Kini, yang tersisa tinggal cerita. Roda kehidupan terus bergerak. Anak-anak yatim dan para janda syuhada sudah reda dari deraan bencana. Tapi, kegelisahan masih saja merundung hati. Semua itu tergambar dari cerita sedih dan heroik para penyintas tsunami Aceh yang tak bakal lekang dari ingatan. Ini dia kisah-kisah itu.
Minggu, 26 Desember 2021, penulis menemui Yuniar, 50 tahun, di rumahnya Jalan Bangau, Kampung Keuramat, Kecamatan Kuta Alam, Banda Aceh. Yuniar adalah saksi hidup keganasan tsunami Aceh. Tapi, di hari peringatan tsunami ke 17 tahun, Yuniar tak berziarah ke kuburan massal. Dia terlihat sibuk membereskan tanaman hias di pinggir rumahnya.
Rumah berlantai dua itu juga menjadi saksi bisu air laut di ujung banda pernah singgah sejauh kurang lebih 6 kilometer ke darat. Bidang tanah rumah Yuniar sedikit amblas ke bawah, dinding-dindingnya mulai terkelupas dan tanpa cat. Wajar saja. Sebab, saat tsunami, ketinggian air menutupi seng lantai bawah rumahnya, kurang lebih dua meter.
"Meski rumah saya lantai II, saat tsunami saya malah menyelamatkan diri di lantai II rumah tetangga depan. Kita tidak bisa berpikir saat itu. Saya, suami dan ketiga anak alhamdulillah selamat," kata Yuniar mengawali cerita kepada penulis, Minggu, 26 Desember 2021.
Firasat buruk muncul sehari sebelum tsunami. Saat itu, Yuniar merasa ada yang janggal. Suasana di sekelilingnya tampak sepi, tidak ada aktivitas. Firasat itu membuat Yuniar gelisah. Meskipun di malam harinya, terdengar suara musik besar menyambut natal dan tahun baru di gereja dekat rumahnya. Tapi, tetap saja Yuniar merasa ada yang tidak beres.
Keesokan hari, seperti hari minggu pada umumnya, minggu pagi sebelum tsunami, Yuniar sebagai ibu rumah tangga (IRT) disibukkan pekerjaan rumah, mulai dari mencuci hingga memasak. Namun, baru saja memulai aktivitas, Yuniar dikejutkan guncangan hebat.
Yuniar sekeluarga bergegas keluar mencari perlindungan. Di jalan depan rumah, warga sudah berkumpul. Gempa sempat berhenti beberapa saat, sebelum akhirnya gempa susulan berguncang dengan kekuatan magnitudo 9,2 skala richter. Air laut dan gelombang besar naik ke daratan Aceh.

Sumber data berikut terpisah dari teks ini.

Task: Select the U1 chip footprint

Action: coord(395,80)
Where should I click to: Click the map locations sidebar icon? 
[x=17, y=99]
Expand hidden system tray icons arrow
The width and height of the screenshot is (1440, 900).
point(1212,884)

"Beberapa saat sempat tenang. Saya jemur kain setelah itu tapi hati mulai tidak tenang. Kemudian ada orang teriak katanya air laut naik. Terus, ada mobil puskesmas yang masuk ke jalan di depan rumah, mengumumkan air laut naik," cerita Yuniar.
Gelombang tsunami, kata Yuniar, setinggi tiang listrik. Warnanya gelap. Tanpa pikir panjang, mengikuti warga lain yang berbondong, Yuniar berlari menuju lantai II rumah tetangga. Tiga anak Yuniar, dua laki-laki dan satu perempuan dirangkul sang Ayah yang juga ikut naik ke lantai II rumah tetangga. Letaknya persis di depan rumahnya.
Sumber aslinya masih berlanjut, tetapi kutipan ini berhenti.